And you don't seem to be paying enough attention to it.

Considering your OG, I'd say you ended up with roughly as much alcohol as to be expected. Sounds like you need to work on your mashing techniques.

The alcohol isn't too low, your mash efficiency is (probably).
 
As others suggested, you had a failed all grain batch for some reason. Were the grains crushed? How much sap did you use for the mash? Did you sparge with sap also? If so, how much?

Backup... have you already brewed all grain successfully before? That's important in the troubleshooting. The reason I'm suspect is that you said you used this sap in the mash "and in the boil" which is where I get confused. Did you add extra sap to the boil? If so, why? How much wort did you derive from the mash such that you had to add to the boil?
 
This, I suppose, is my question.

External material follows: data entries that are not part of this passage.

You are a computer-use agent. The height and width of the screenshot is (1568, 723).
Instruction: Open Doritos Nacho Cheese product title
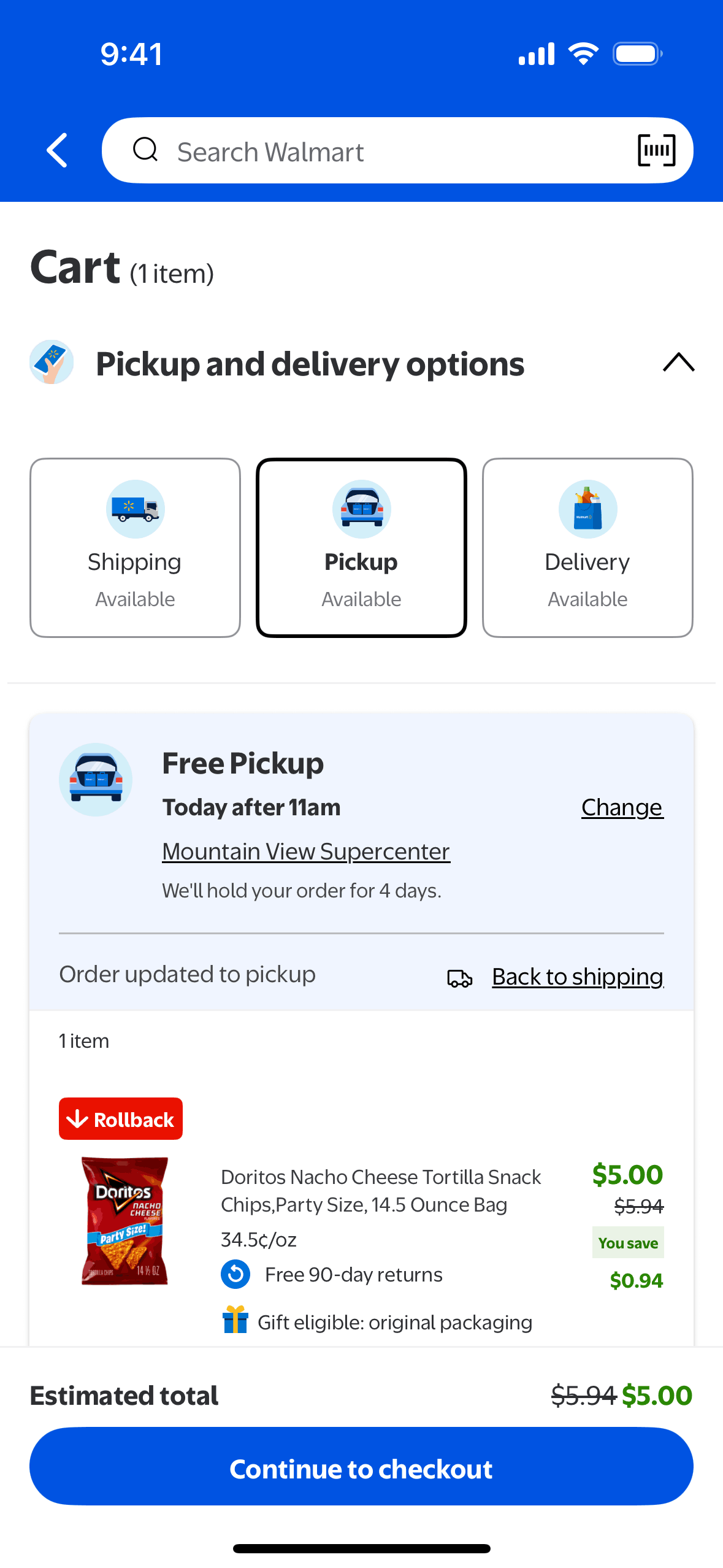click(381, 1191)
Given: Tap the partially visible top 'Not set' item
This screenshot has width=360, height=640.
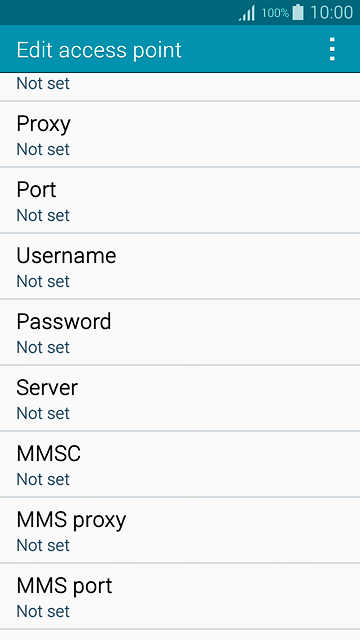Looking at the screenshot, I should (43, 84).

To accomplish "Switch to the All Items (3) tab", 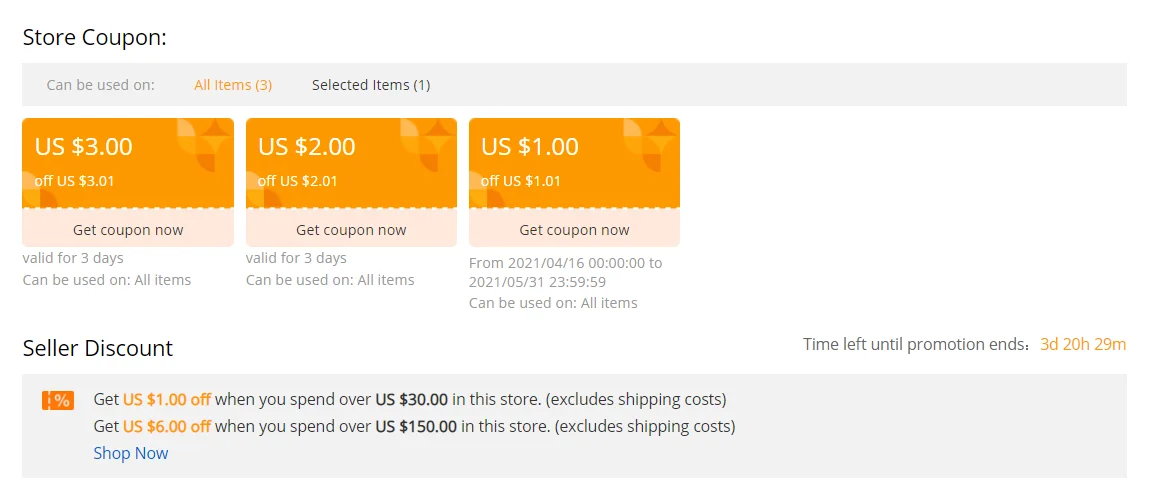I will [x=233, y=85].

For this batch, I used an all grain recipe kit from northern brewer (see link below), and followed the recipe exactly. I don't usually use kits, but because I was trying something unusual here, I wanted the base nut brown ale to be a known factor. The only thing that I did differently was to use fresh maple sap instead of water (for both the mash and the boil). I pre-boiled the sap ahead of time to make it suitable for mashing, so I do not think that anything unusual got into the beer that way.

http://www.northernbrewer.com/nut-brown-ale-all-grain-kit

I understand the math, and that is not what is confusing to me. The thing I don't get is why a wort with extra sugar in it (maple sap is about 2% sugar, 98% water) would have produced a lower alcohol beer. The nut brown ale by itself should have given me a beer in the 5-6% range, give or take.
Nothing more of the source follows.